- Problems and tasks
**a.** In the Mario Kart event post, reproduce the passage between "This will fill" and "to 3 hours.", inclusive.
**b.** Render this sentence from the Mario Kart event post in Spanish: "Participation is limited in this event since only 22 people are allowed."

- Document section
....

The event exclusive prizes for the winner are as follows:

The person who earns the most mushrooms after the two races are over will receive

*Salt Amiibo (made by Temari)*_ - Show that you were the ultimate salt giver to those racing against you! Earn this awesome custom, still in box amiibo! Open it to scan, and maybe you will learn which character gives the most salt in the Smash Bros series. (similar but not exactly like the one pictured below)
_
*Mario plush*_ - Cute, simple Mario plush by Nintendo. He kinda looks like Luigi, but it?s still pretty awesome.
_
*Mario Kart Figures*_ - Desktop collectible figurines of your favorite Mario Kart original characters!._

**Prizes will be shipped for free to the winner. International participants are allowed, however you may have to cover some of the international shipping fees.













This will fill up as needed : )


*________Question________*​*_______________Answer_______________*​_About how long will this whole event last?_
Racing all 8 Cups will take about 2 hours. I can confirm that racing with the DLC, it takes closer to 3 hours.
_Do I have to race for the entire event?_
Although we would rather you stay for the entire event, if something happens you may leave. Point distribution is every 2 cups, so any mushrooms you earn for the event, you will still have. You receive 1 mushroom for every 2 cups played. 
_How does the mushroom distribution work?_
Mario Kart 8 allows for only 4 courses to be played before points are reset. Those 4 courses are considered "Cups". We will keep track of how many points everyone earns at the end of each Cup. Mushrooms will be awarded based on Participation and Place. The three people who have the highest amount of points after every 2 cups will be given mushrooms. Points will start at "0" again after every 2 Cups.
_Will the hosts be racing with us?_
Yes, the hosts will be racing with you, however, they will not be allowed to earn mushrooms. Their place will be a "ghost". Any place they get will be removed, and the person underneath will be replaced. For example, if I got Third Place in one race, and Trundle was a real participant and got Fourth Place, my place would be removed. Trundle would then actually be considered for Third Place and would receive his mushrooms accordingly. 
_Am I allowed to participate in both races?_
Participation is limited in this event since only 22 people are allowed. However, you may participate in both races if there is room for you. Please let us know which race is your "priority race" and you will be guaranteed a spot for that one. We will put you down for the other race, but if space is limited, you will be bumped.


 ​


----------



## Trundle (Nov 12, 2015)

....

- Rows
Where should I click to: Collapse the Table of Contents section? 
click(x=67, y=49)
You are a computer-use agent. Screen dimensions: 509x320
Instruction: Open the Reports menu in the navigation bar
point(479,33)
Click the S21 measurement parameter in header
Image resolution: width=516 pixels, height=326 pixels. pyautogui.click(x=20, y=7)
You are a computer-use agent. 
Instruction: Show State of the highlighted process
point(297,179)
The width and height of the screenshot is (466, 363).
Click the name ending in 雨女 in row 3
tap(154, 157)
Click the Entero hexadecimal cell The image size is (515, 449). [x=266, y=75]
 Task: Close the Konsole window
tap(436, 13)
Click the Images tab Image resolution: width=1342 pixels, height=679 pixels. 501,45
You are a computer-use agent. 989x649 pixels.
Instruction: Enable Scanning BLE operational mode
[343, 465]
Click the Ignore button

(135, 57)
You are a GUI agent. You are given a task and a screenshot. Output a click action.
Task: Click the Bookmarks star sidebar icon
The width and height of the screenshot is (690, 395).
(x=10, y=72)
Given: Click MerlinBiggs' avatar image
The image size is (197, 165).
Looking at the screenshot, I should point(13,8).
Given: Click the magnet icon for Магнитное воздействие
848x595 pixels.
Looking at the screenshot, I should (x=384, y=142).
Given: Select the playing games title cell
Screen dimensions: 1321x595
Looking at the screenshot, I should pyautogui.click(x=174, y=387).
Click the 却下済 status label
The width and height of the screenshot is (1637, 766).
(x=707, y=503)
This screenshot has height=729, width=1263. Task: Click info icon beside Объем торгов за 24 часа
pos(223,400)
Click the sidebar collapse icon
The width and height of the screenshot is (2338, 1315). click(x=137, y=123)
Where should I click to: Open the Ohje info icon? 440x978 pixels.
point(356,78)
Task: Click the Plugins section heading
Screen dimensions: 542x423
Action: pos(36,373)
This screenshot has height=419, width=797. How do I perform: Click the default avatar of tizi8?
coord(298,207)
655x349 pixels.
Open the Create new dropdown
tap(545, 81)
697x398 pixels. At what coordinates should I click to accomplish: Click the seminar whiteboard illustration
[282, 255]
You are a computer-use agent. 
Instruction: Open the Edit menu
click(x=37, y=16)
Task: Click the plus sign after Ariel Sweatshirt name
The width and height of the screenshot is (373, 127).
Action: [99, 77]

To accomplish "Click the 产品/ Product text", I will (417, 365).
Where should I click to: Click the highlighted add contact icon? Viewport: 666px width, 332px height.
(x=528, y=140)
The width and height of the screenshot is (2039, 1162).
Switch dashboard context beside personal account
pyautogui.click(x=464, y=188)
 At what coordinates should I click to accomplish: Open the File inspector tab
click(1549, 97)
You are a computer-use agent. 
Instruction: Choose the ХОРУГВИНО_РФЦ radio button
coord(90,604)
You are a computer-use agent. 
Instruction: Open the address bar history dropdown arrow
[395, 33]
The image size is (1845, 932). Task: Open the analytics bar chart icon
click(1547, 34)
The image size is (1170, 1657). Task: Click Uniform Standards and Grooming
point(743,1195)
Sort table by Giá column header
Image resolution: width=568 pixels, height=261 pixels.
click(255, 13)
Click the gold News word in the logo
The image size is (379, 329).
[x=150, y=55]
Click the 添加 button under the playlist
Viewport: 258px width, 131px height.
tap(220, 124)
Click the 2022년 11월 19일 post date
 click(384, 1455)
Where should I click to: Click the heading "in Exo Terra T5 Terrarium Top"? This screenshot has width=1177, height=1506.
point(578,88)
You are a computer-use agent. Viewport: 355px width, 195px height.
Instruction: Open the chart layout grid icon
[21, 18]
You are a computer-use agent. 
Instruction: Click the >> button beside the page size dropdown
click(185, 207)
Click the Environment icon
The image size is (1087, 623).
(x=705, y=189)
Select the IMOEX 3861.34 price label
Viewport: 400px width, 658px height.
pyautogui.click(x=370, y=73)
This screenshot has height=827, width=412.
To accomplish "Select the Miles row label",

....

- The results
**a.**
This will fill up as needed : )


*________Question________*​*_______________Answer_______________*​_About how long will this whole event last?_
Racing all 8 Cups will take about 2 hours. I can confirm that racing with the DLC, it takes closer to 3 hours.

**b.** La participación en este evento es limitada, ya que solo se permiten 22 personas.